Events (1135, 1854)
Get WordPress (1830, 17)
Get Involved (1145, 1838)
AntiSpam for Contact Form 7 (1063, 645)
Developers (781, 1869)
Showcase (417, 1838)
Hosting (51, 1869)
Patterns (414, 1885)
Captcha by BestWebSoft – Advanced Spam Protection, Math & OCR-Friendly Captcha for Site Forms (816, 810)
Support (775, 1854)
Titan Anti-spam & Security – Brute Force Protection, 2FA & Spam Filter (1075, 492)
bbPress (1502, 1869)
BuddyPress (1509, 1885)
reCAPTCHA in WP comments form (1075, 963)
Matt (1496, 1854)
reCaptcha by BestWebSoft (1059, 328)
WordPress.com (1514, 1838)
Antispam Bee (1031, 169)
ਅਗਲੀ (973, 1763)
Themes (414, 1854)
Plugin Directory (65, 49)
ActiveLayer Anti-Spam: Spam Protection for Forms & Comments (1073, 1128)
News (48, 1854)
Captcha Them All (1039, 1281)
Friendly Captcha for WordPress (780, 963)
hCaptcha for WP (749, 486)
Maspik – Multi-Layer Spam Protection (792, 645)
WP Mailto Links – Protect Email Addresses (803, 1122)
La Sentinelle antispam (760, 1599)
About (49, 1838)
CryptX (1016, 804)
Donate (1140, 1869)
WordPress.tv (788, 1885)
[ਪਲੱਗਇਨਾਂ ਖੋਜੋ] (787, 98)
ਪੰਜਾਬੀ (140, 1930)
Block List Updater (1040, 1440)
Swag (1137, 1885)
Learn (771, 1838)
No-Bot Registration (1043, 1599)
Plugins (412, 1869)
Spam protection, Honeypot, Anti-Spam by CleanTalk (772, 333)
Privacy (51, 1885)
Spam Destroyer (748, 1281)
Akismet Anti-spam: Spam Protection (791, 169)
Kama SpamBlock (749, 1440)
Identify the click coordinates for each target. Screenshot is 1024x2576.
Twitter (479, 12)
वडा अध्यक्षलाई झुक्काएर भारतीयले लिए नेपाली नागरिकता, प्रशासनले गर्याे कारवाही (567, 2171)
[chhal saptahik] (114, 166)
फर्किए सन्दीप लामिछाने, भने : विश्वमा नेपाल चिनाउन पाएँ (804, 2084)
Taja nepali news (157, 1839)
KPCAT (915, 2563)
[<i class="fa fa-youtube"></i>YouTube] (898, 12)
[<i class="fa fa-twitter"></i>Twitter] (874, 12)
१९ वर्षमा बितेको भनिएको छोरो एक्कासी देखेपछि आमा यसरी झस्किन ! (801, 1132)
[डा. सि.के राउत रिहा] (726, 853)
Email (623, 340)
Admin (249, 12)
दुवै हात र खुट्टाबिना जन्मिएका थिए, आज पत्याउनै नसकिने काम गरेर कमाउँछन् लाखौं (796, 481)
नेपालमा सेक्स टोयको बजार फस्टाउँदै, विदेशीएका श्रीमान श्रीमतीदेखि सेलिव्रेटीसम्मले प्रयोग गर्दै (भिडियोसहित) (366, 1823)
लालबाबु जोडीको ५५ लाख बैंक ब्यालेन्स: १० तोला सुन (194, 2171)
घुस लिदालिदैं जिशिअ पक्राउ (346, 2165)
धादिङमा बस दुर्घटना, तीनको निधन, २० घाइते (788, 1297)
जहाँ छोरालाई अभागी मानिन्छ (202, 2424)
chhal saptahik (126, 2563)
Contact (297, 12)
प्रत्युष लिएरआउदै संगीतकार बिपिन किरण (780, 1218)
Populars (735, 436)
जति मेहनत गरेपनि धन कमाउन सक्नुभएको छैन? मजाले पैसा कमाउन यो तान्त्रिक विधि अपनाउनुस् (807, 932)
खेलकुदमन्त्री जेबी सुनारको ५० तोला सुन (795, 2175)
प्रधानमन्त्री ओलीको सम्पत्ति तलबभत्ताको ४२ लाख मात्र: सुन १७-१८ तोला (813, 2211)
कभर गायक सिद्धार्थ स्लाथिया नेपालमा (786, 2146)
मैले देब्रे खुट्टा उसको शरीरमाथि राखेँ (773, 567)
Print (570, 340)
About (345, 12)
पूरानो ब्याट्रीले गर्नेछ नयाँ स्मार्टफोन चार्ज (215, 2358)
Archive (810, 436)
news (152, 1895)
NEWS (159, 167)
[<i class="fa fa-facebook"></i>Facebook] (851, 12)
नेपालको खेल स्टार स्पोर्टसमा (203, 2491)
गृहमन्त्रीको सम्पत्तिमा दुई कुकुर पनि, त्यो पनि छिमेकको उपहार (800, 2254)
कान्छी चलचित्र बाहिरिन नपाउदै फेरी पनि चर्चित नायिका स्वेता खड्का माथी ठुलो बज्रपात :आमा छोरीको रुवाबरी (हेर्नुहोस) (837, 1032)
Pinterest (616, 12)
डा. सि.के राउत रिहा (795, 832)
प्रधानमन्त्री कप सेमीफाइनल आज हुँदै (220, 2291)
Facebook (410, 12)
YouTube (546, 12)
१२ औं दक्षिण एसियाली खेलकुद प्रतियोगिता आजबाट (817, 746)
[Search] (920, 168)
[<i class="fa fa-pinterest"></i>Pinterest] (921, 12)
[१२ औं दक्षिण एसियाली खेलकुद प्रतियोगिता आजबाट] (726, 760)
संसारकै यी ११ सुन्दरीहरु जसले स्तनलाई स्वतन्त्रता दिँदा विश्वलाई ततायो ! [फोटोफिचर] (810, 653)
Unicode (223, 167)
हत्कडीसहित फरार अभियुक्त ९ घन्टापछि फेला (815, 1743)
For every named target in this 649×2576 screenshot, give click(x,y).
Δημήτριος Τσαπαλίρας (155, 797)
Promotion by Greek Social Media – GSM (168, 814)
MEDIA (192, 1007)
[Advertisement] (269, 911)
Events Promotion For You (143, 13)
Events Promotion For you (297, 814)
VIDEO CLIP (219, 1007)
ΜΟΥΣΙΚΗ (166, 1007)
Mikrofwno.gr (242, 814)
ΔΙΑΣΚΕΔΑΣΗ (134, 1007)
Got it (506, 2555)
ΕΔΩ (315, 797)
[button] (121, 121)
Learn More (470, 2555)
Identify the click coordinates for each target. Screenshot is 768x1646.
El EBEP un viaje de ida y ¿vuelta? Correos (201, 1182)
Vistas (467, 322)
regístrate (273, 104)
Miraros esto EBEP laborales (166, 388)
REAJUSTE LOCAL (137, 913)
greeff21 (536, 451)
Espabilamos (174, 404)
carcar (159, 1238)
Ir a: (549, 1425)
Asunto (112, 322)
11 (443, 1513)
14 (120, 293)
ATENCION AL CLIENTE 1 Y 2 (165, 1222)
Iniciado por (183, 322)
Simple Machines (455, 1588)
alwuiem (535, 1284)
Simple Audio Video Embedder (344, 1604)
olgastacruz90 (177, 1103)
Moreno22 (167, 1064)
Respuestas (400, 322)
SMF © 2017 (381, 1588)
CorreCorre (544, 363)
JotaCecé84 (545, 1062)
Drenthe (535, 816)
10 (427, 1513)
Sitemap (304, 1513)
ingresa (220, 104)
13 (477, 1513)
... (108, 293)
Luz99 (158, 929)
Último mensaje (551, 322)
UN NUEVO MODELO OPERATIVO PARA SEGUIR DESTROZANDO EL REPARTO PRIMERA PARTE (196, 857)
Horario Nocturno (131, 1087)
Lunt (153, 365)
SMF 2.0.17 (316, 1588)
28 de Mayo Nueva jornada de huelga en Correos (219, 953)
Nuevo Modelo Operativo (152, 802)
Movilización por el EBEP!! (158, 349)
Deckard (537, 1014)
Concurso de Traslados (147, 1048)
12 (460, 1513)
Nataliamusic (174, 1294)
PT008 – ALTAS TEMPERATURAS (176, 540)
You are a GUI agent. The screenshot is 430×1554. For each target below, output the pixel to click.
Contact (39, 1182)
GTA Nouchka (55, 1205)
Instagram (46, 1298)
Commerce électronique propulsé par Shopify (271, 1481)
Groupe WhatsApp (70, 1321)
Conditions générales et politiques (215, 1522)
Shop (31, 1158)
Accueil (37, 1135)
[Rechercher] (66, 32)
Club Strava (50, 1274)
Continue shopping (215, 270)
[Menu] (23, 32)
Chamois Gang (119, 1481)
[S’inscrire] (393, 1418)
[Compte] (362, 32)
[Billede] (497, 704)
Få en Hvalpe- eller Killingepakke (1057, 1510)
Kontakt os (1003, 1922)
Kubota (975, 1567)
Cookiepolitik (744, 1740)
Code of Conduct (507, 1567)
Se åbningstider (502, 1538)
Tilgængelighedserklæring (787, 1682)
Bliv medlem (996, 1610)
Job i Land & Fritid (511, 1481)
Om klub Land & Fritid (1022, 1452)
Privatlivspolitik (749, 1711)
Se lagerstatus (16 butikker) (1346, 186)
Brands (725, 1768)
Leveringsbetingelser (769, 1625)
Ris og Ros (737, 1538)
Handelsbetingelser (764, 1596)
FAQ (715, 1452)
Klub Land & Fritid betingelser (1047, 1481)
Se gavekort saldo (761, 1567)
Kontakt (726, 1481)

**Problem to solve**. All that is needed is the line containing "[Compte] (362, 32)" and each line after it to the end of the data above, set down exactly.

**Output for this exercise**.
[Compte] (362, 32)
[Billede] (497, 704)
Få en Hvalpe- eller Killingepakke (1057, 1510)
Kontakt os (1003, 1922)
Kubota (975, 1567)
Cookiepolitik (744, 1740)
Code of Conduct (507, 1567)
Se åbningstider (502, 1538)
Tilgængelighedserklæring (787, 1682)
Bliv medlem (996, 1610)
Job i Land & Fritid (511, 1481)
Om klub Land & Fritid (1022, 1452)
Privatlivspolitik (749, 1711)
Se lagerstatus (16 butikker) (1346, 186)
Brands (725, 1768)
Leveringsbetingelser (769, 1625)
Ris og Ros (737, 1538)
Handelsbetingelser (764, 1596)
FAQ (715, 1452)
Klub Land & Fritid betingelser (1047, 1481)
Se gavekort saldo (761, 1567)
Kontakt (726, 1481)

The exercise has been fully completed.